# Market Lamb pen for barn



## Zach Reasoner (Aug 2, 2018)

My son is going to be showing market lambs in 4-h next year.  I will be building a pen inside our barn for them to be in part of the time.  Will it be ok to use non-treated pine to build the pen.  I just wanted to make sure they wont want to nibble on the wood or if they do, it wont harm them.  Thanks


----------



## Latestarter (Aug 2, 2018)

Greetings and welcome to BYH from NE TX! So glad you joined us and finally posted. I'll tag a few folks with sheep knowledge for you. I don't know but suspect it shouldn't be an issue... @Sheepshape @Mike CHS @mysunwolf @Baymule @goatgurl @Ridgetop and there are many others.
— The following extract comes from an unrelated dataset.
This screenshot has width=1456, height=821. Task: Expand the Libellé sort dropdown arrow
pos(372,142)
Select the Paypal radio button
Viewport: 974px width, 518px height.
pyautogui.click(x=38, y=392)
Best of luck to your son and family with 4H. There's a wealth of info, knowledge and experience shared in the multitude of threads. Browse around and see what interesting stuff you can find. By all means post away when the desire strikes you, especially if you have questions (provide as much detail/info as possible and pictures truly help)... With all the great folks here, generally someone will respond in no time at all. Please make yourself at home!

PLEASE put at least your general location in your profile. It could be very important if/when you ask for or offer help or advice. You know, climate issues and such. I recommend at least your state as most folks won't be able to figure out where if you put anything more specific (county, town, street, etc) by itself.  Old folks like me  will never remember & look there first. To add it, mouse hover over Account top right and a drop down will appear. Click on Personal Details and scan down. You'll see the spot for Location. Then go to the bottom and save changes.  Thanks! Hope you enjoy the site!


----------



## Mike CHS (Aug 2, 2018)

We used cattle panels mainly but we do have some wood framing.  I know of several farms that have wooden stalls and I have seen no sign that our sheep have chewed on wood in their stalls.
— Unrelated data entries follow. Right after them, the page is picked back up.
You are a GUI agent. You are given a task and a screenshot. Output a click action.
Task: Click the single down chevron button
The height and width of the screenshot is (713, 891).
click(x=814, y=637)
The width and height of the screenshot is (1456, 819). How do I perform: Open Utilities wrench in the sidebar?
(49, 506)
Also would like to welcome you to BYH and I hope you enjoy it as much as the rest of us do.


----------



## Baymule (Aug 2, 2018)

My sheep have never chewed on lumber. But the horses.....

Welcome to the forum, glad to have you here!


----------



## mysunwolf (Aug 2, 2018)

I agree with the others, sheep generally don't chew on lumber (though the dairy breeds sometimes do). Your plan sounds just fine.


----------



## goatgurl (Aug 4, 2018)

have never had the sheep chew on wood in the barn or any where else for that matter.  I don't see a problem with using the untreated pine but as @Mike CHS said you can also use cattle panels.  I use them a lot for temporary pens.  good luck to your son with his lambs.


----------



## mystang89 (Aug 4, 2018)

mysunwolf said:


> I agree with the others, sheep generally don't chew on lumber (though the dairy breeds sometimes do). Your plan sounds just fine.



Thank you! I was hoping it wasn't just my sheep who chewed my barn up. Darn things.


----------



## mysunwolf (Aug 4, 2018)

mystang89 said:


> Thank you! I was hoping it wasn't just my sheep who chewed my barn up. Darn things.



Yeah, not just you! I went to tour a sheep dairy (where I bought a ram) and all the lambs were gnawing on the fences, barns, and had chewed a hole in an old barn. I was appalled, but I don't keep mine in wood areas so I never knew. Mine chew on the cattle panels, eat tarps, etc. I have seen other folks' Friesians, Lacaunes, and Awassi/Assaf chew wood as well.


----------



## Mike CHS (Aug 4, 2018)

mysunwolf said:


> Mine chew on the cattle panels, eat tarps, etc. I have seen other folks' Friesians, Lacaunes, and Awassi/Assaf chew wood as well.



I had been assuming our Akbash pup was destroying tarps on hoop houses till I saw the sheep chewing on them.  We switched over to shorter tarps so they still get shade but they can't reach the tarps.  They need to get rained on anyway so every once in awhile I will close them off in a paddock that has no shelter if it looks like some rain is coming.


----------



## mystang89 (Aug 5, 2018)

I wonder if they think they are just missing some mineral or if they are simply like infants and like putting anything they can in their mouths.


----------



## Zach Reasoner (Aug 8, 2018)

Thanks for all the replies.  I had read somewhere that mineral deficiencies can lead to odd behaviors, such as chewing wool and possibly wood.  Probably going to use the cattle panels as we already have some and this setup should be temporary as we plan to build a new barn next summer, fingers crossed!


----------